Au cours de l'enquête, le secrétariat doit établir les faits à charge et à décharge, les peser, échanger avec les acteurs impliqués et rédiger un mémoire qui sera soumis d'une part aux parties concernées pour avis, d'autre part à la COMCO pour décision.
Les enquêtes de la COMCO sont connues pour être longues, a rappelé le motionnaire. Elles sont coûteuses pour les entreprises en frais d'avocat. Et dommageables aussi sur le marché. L'auteur demande donc que ces enquêtes ne durent pas plus d'un an. Cette durée pourrait être prolongée d'une année au plus à la demande du Secrétariat d'Etat à l'économie (SECO).

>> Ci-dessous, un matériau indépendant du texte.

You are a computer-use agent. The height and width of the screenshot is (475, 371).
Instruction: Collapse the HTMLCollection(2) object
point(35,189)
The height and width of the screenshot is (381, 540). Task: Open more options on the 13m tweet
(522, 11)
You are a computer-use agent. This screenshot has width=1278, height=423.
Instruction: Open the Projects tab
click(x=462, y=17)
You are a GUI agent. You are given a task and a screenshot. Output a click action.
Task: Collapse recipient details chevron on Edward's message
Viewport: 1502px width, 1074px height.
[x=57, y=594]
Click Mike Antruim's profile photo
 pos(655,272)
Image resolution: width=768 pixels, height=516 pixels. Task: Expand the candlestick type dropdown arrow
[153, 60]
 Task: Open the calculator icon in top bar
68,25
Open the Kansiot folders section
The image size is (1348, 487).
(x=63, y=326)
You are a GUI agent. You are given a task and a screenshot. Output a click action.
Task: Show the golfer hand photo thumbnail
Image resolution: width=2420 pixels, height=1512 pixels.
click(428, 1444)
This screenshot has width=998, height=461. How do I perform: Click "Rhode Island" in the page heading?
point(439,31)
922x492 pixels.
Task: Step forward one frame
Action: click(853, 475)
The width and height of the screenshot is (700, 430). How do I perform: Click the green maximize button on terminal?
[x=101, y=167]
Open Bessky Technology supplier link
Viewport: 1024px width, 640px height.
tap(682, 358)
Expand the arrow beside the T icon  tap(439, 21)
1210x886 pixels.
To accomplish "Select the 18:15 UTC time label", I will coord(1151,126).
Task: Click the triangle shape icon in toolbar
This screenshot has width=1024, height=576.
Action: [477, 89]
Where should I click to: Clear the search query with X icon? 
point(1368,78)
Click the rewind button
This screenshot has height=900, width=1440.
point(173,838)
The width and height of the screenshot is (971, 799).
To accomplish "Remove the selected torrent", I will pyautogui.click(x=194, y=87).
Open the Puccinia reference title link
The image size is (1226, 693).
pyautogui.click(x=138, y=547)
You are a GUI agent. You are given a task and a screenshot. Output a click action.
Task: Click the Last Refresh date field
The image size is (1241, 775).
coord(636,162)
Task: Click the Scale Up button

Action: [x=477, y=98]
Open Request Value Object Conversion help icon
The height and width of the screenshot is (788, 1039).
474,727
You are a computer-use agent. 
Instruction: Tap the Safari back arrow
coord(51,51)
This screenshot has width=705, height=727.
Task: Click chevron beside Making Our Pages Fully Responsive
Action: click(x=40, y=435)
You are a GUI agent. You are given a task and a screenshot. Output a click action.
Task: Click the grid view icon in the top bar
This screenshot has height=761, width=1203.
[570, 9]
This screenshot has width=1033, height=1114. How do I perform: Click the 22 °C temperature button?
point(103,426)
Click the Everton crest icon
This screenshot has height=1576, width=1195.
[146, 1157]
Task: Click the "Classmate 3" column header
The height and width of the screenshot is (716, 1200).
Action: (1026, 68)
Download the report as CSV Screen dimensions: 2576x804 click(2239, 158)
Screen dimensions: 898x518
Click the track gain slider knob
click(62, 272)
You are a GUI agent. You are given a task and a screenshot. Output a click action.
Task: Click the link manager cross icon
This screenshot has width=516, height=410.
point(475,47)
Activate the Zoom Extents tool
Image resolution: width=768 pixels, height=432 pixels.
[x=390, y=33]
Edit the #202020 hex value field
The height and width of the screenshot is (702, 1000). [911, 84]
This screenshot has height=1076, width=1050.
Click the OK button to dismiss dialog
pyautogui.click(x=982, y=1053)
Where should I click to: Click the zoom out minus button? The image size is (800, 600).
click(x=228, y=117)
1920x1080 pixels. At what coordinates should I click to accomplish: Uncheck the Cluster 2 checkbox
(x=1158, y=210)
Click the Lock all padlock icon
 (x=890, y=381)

Le Conseil fédéral s'est opposé à cette motion, invoquant la complexité de la matière. En outre, les droits des parties comme celui d'être entendu, doivent être strictement respectés conformément à l'Etat de droit. Des délais fixes risquent de compromettre la qualité des enquêtes et des décisions.
Il faut par ailleurs considérer que, pour les entreprises, l'élément déterminant est la durée totale de la procédure, de son ouverture à la décision exécutoire du Tribunal fédéral. Il est aussi fréquent que les procédures de recours devant les tribunaux durent sensiblement plus longtemps que les enquêtes, a rappelé le ministre de l'économie Guy Parmelin.
En vain. Le texte a été voté par le Centre et l'UDC.